## ASSIGNMENT
Beginning with the line that holds "Task: Open the" and ending with the last line, please repeat the entries exactly and omit the pictures.
EXTRACTED RECORDS below:
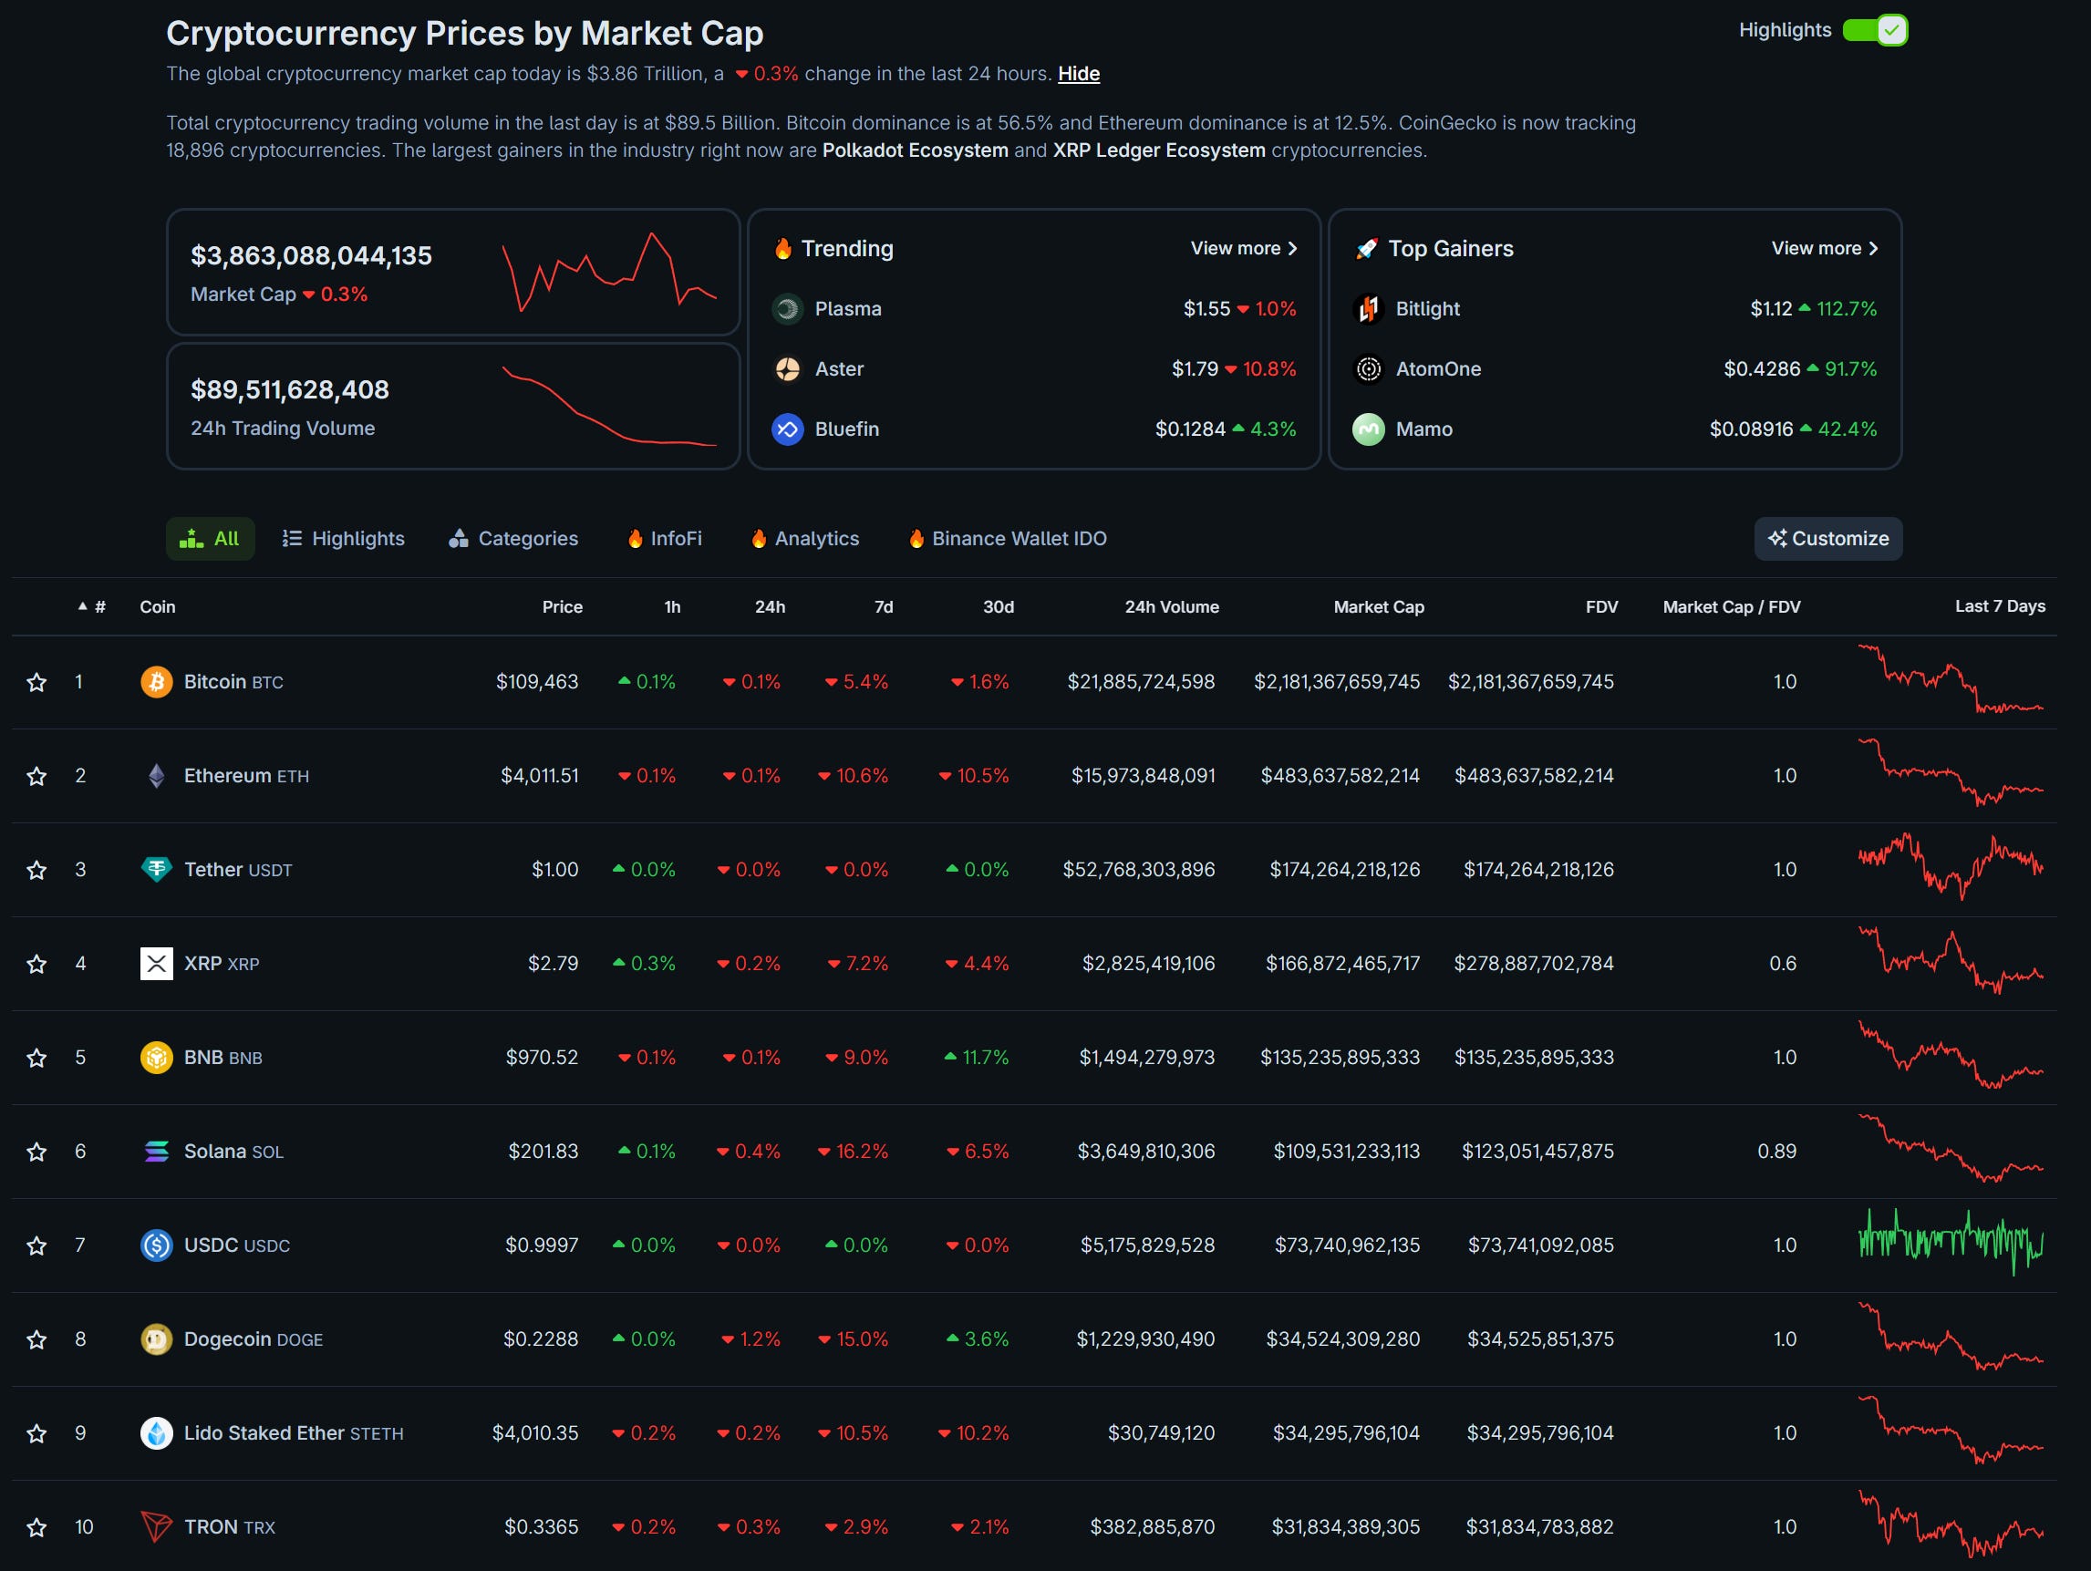The width and height of the screenshot is (2091, 1571).
Task: Click the Hide link in description
Action: tap(1078, 74)
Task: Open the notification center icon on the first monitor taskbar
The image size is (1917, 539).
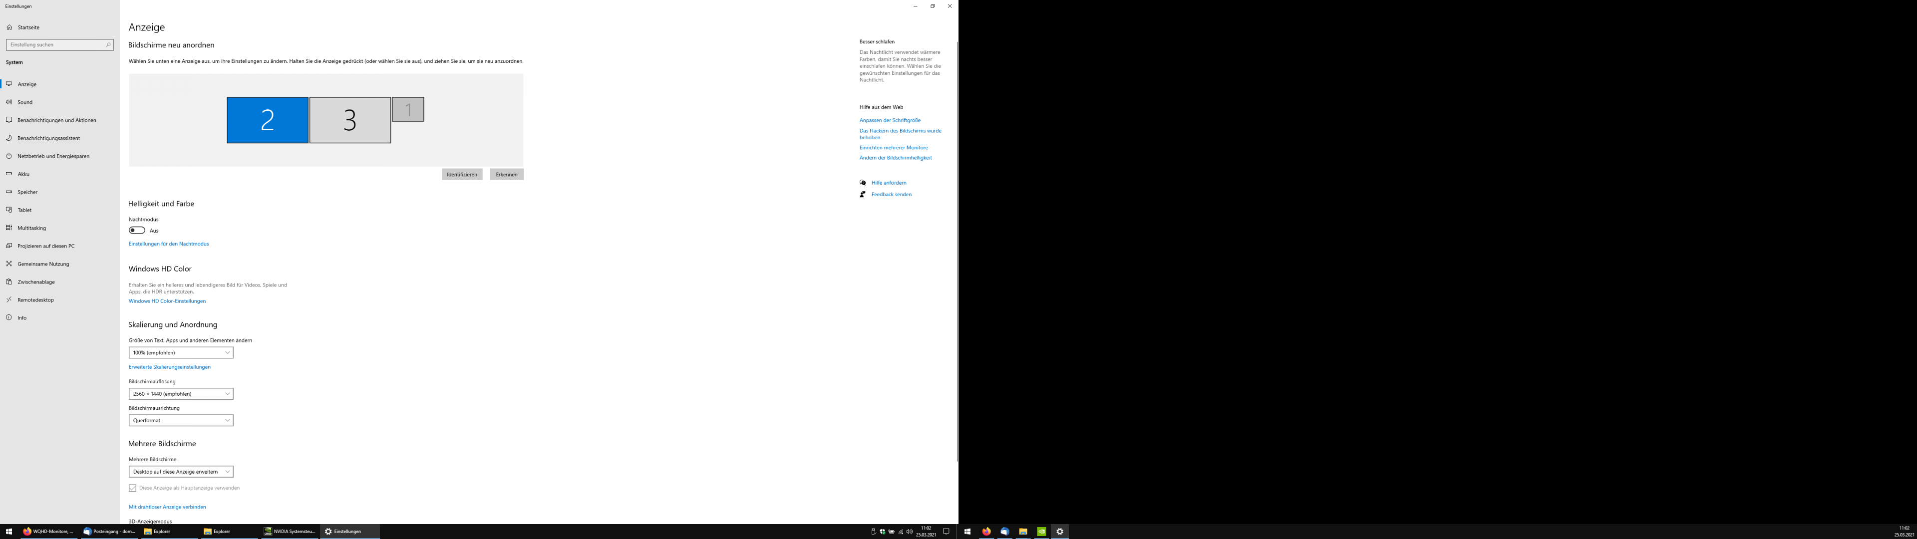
End of EXTRACTED RECORDS.
## SOLUTION TO THE EXERCISE
Task: Open the notification center icon on the first monitor taskbar
The image size is (1917, 539).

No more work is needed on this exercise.